Good News from a Trade Show
July 17, 2009 | Written by admin
That was the heading of yesterday's email from PW Daily, a daily digested version of Publishers Weekly.
What? Good news? In publishing?
I'll admit that as I (Sandra, here) prepared for and traveled to ICRS this year, I was hoping for a more upbeat experience than last year's episode of gloom and doom. Not expecting, necessarily, but hoping.
I was relieved to find that my optimism was rewarded. Attendance on the floor seemed up from last year despite a
report from PW of a 20% drop in attendance from 2008. Maybe it was because there were fewer exhibitors. Or maybe it was because the overall exhibit space was smaller. But, it at least gave the impression of increased activity and attendance. And at events such as this, impressions matter.
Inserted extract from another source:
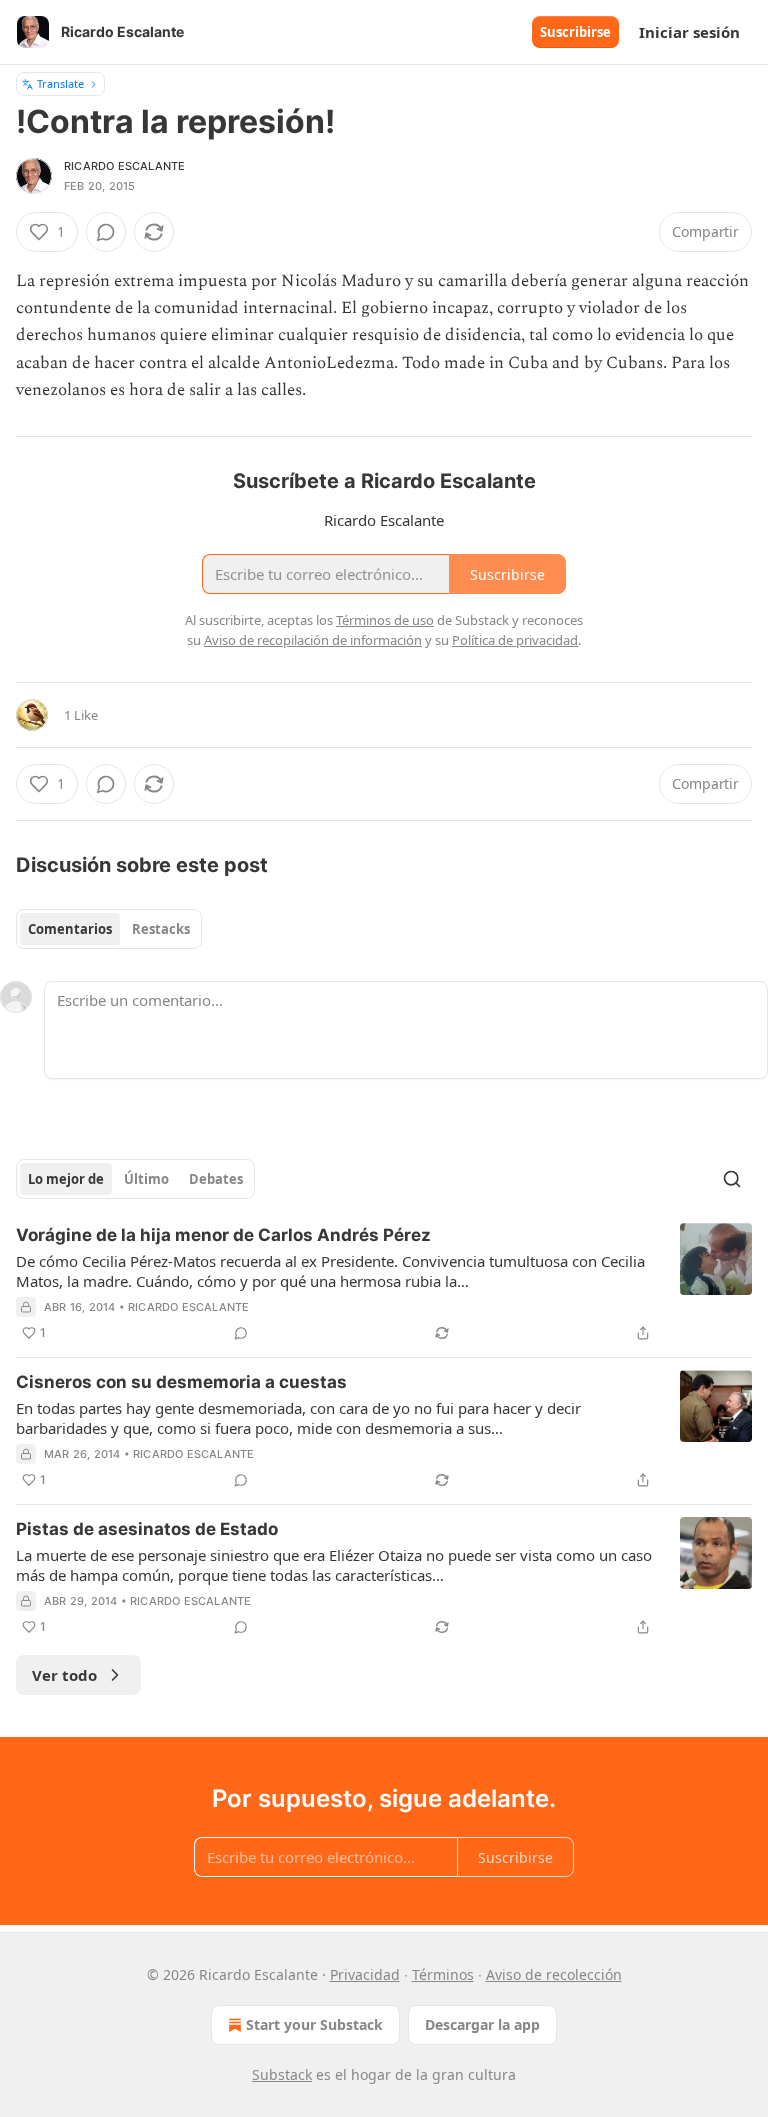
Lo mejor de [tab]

I recall a dismal scene from the show floor last year when I rounded a corner and saw one of CBA's most noted authors sitting at his signing table … doodling. I happened upon this scene at time when I was wandering the floor, seriously praying about the future of CBA, and wondering what had compelled me to enter the industry just as a tsunami was threatening to hit.
A good sign this year, though, was that signings seemed steady and well attended. There were lots of lines, a few even snaking around the aisle-ways. One of my authors was there at the invitation of her publisher and they had to pull books from the shelves to meet demand. One house intentionally held four signings at one
time; one on each corner of their booth – an example of
the kind of new thinking which probably helped in giving the show a more
upbeat and positive feeling.
Most industry professionals I talked with sounded authentically hopeful about the show's survival – even in spite of lower retail customers in attendance. The handful of sales people I spoke with reported they were taking modest but steady orders. Lean times call for modest expectations, and I think, for the most part, this is how publishers approached the show. They sent fewer staff, kept their expenses down, brought less product with them in the first place.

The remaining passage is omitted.